_Document extract_
········

The GIS utilized, running under Linux, is based on GRASS . It has the following components: on-site workstation, off site workstations, web server and. java implemented web client. GRASS was selected because it is particularly suitable for managing parks and forests and generally large areas. GRASS is freely available, distributed under GNU General Public License, the complete source code is provided allowing modifications of the programs to fulfill special needs, it is maintained and developed by programmers world wide and has a large number of users.

Other programs, all freely available are also used:
WEKA: The Waikato Environment for Knowledge Analysis is a collection of machine learning algorithm for solving real-world data mining problems. It was developed at the University of Waikato, Hamilton, New Zealand. It is freely available and is distributed under GNU General Public License. It has implemented several schemes of classification, like decision trees inducers, naive Bayes, multi-layered perceptron as well as several schemes of numeric prediction and "meta-schemes" like bagging and boosting.
6s is a freely distributed program developed by NASA and used for atmospheric and terrain correction
Xgobi is system for multivariate data visualization. It has been developed at AT&T Labs and Iowa University and is freely available. It is possible to visualize Tasseled Cap Transformations and Parallel Coordinates Representation to be used in Spectral Mixture Analysis.
gstat is a program for the modelling, prediction and simulation of geostatistical data in one, two or three dimensions. It affords variogram modeling and different manners of kriging. It is freely distributed under the GNU General Public License.

Other programs are being developed internally like the Java GIS Client and the Spectral Mixture Analysis program.

········

_Data segment_
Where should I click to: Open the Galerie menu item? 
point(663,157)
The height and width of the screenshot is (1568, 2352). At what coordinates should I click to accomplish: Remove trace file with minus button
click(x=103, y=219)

········

_What you need to do_
1. Name every freely available program the GIS passage says is used in addition to GRASS.
2. According to the GIS passage, which organization developed the 6s program?
The listing has no connection to the passage on GIS software.

_Task-by-task results_
1. WEKA, 6s, Xgobi, gstat

2. NASA